Preclinical models to assess the pharmacological properties of NO derivatives

The field of pharmacology of nitric oxide (NO) has various clinical perspectives as cardiovascular and metabolic disorders, neurovascular and neurodegenerative diseases, muscular–skeletal disorders, ocular, respiratory, and a large series of inflammation-related pathologies, and, on top of these, infective and neoplastic diseases. Depending on the pathology and pathophysiological mechanisms, different pharmacological approaches can be developed and used, either to stimulate NO synthases (NOS), improve NO availability and activate downstream NO-related pathways or, on the opposite, to downregulate NOS, scavenge NO, and inhibit NO-related signaling. In either conditions, preclinical tools and models are needed to allow molecule or therapeutic strategy screening, evaluating the relative potency, efficacy, and safety in a reliable, simple, relatively cheap, and not time-consuming manner.
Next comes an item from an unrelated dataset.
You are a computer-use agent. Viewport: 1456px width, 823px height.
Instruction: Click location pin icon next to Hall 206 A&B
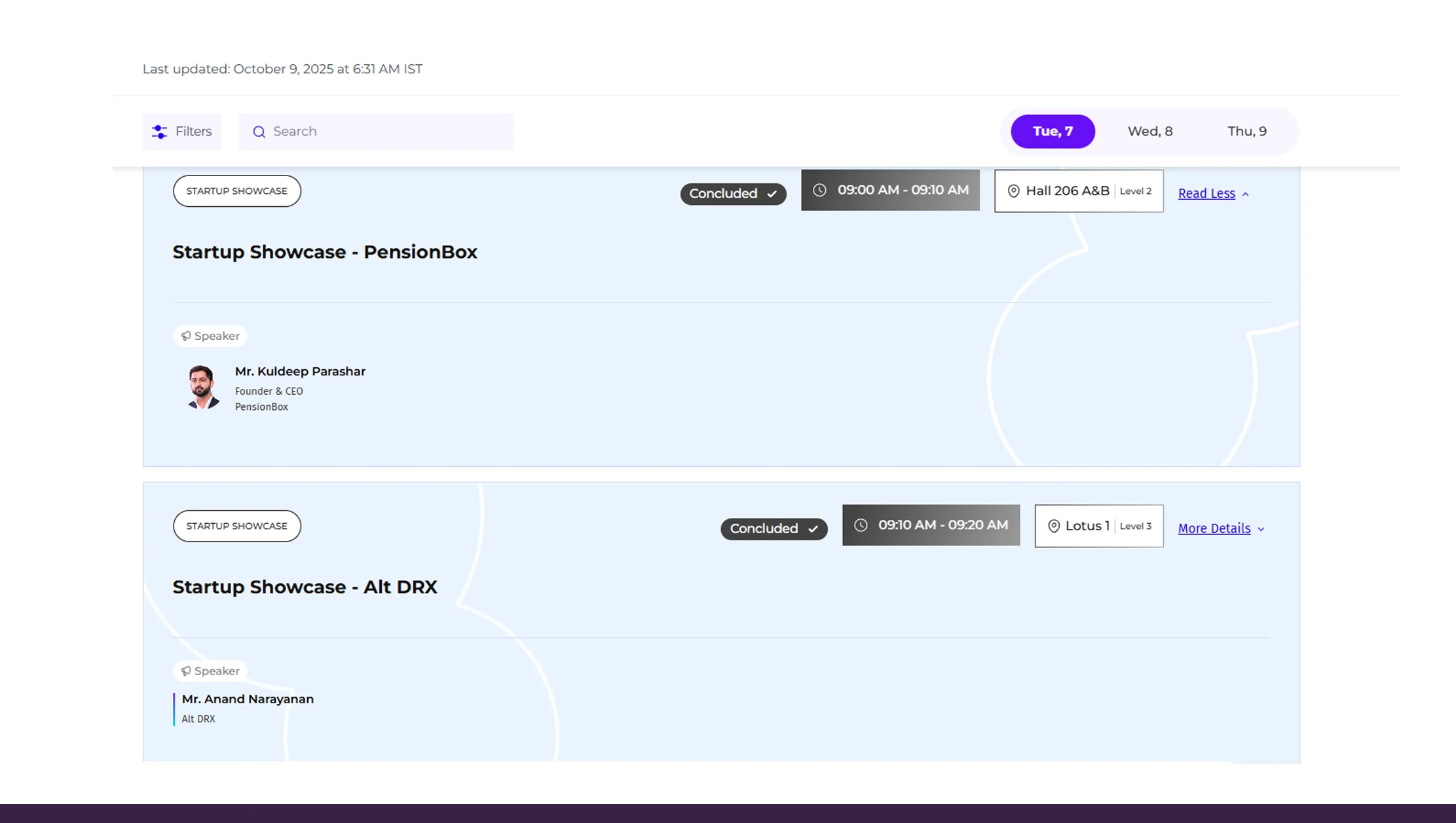point(1013,191)
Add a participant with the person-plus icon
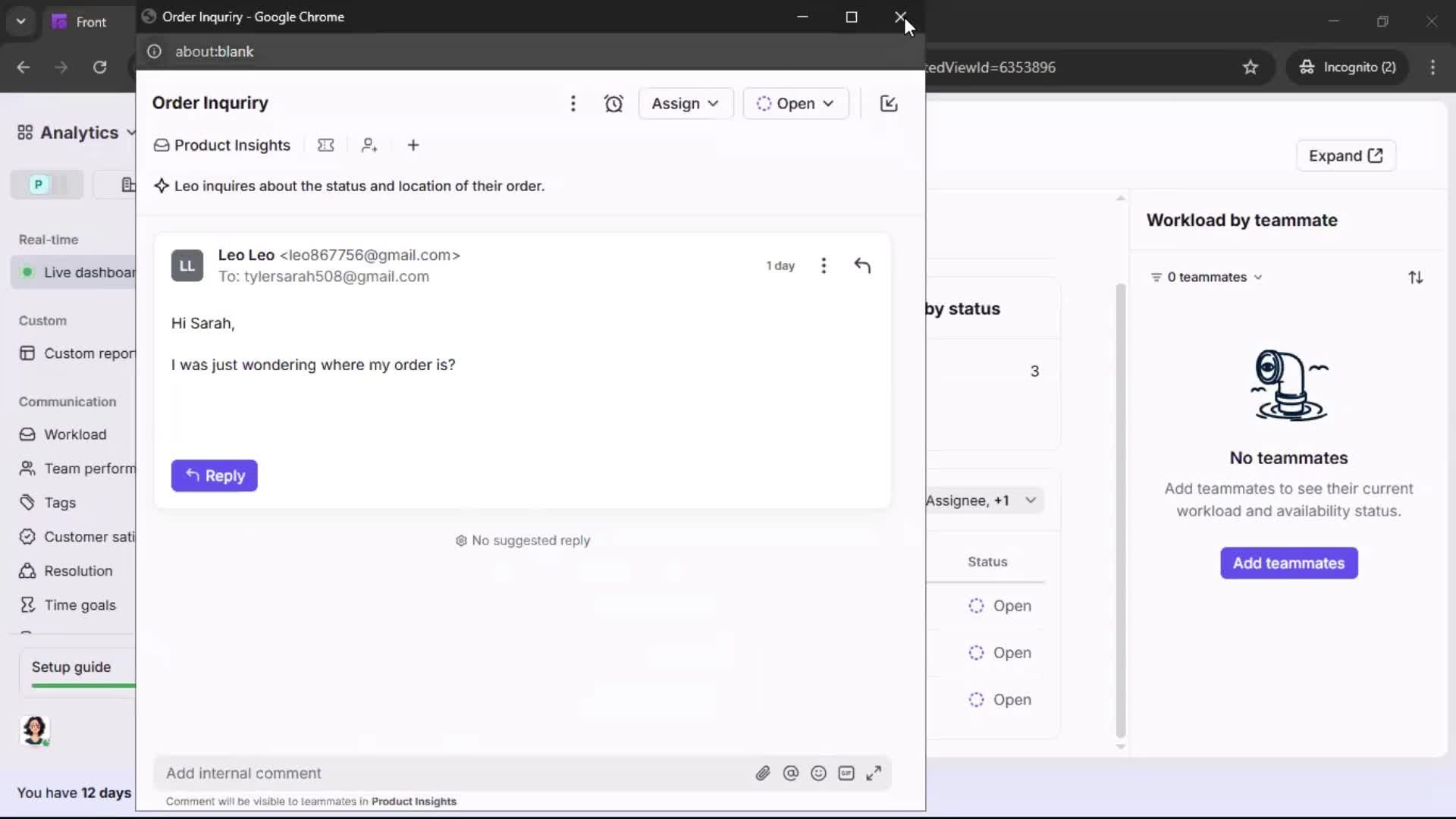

Different models have been developed during time, starting from the classic isolated organs maintained in balanced buffers and measuring their typical functional responses as relaxation/contraction. The introduction of cell cultures, genetic manipulation, and molecular studies has allowed to go in deep detail on the cellular and molecular mechanisms controlling upstream and downstream NO signaling. The chapter will present the cell types and cellular models (2D and 3D) available to study functional aspects of NO related strategies as well as the control of cell–cell interaction. By using selective biochemical inhibitors of signaling pathways, the involvement of intracellular messengers can be assessed and verified in functional responses both on cell cultures and in isolated organs. Finally, animal models reproducing human diseases or their symptoms can be used to assess the efficacy of synthetic strategies, NO delivery systems, and potential drugs or drug combinations in controlling pathology progression or in inducing disorder regression. Efficacy studies on experimental models, together with safety assessment, indeed allow to obtain predictive information for the proper design of safe human clinical trials.